By the time Voyager 1 passed Pioneer 10, its predecessor, to become the most distant man-made object in space, many of the scientists had died or retired. Most of the five operating instruments are run by second- or third-generation scientists.
Today, Voyager 1 is more than 7.96 billion miles from Earth and whooshing away at 38,540 mph. Voyager 2, sailing below the planetary plane at a distance of 6.3 billion miles, isn't far behind.
Many scientists have their fingers crossed that at that distance the spacecraft might be quickly on the verge of more major scientific discovery: pinpointing the heliopause.
The heliopause is the boundary where particles rushing outward from the sun, known as the solar wind, collide with particles streaming in from interstellar space. Its location is considered one of the great unanswered questions of astrophysics.

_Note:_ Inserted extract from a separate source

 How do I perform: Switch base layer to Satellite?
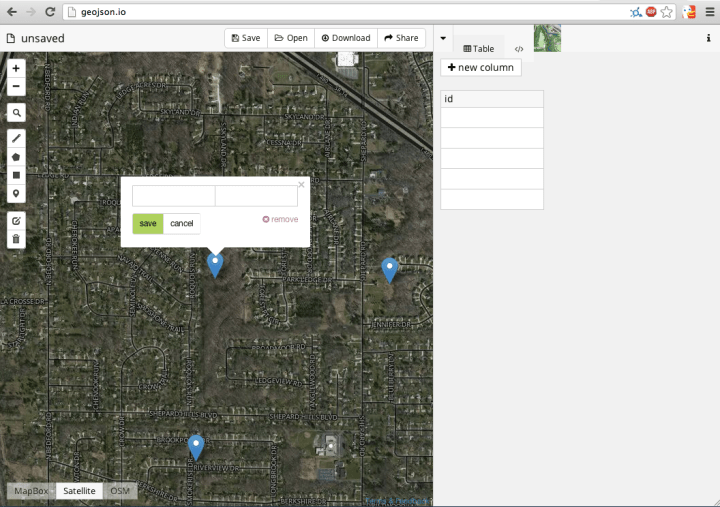click(x=79, y=491)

"People have all kinds of ideas of what's out there," says Matthew Hill, 31, a physicist at the University of Maryland, College Park. "But we won't know until we get there."
It's unclear how much longer that might take: Predictions of the heliopause's location have been off before, says Hill.
The young physicist is one of a small group for which Voyager has become a scientific hand-me-down. Six years old when the probes were launched, he is one of the youngest scientists on the project and spends as much time learning the mechanical quirks of his distant partner as poring through the data.
"A big part of what I do is to understand these instruments," he says. Occasionally, this has meant rousing elderly retired Voyager scientists from their easy chairs when something goes on the fritz.
While they might not be the newest or sexiest in NASA's fleet, Hill says "there's something a little special" about the 25-year-old probes. "I feel privileged to be able to work on it," he says.
The twin Voyagers' plutonium power generators are expected to last until 2020. But the spacecraft themselves, barring any catastrophic collisions, are expected to sail on toward other stars for millions of years to come.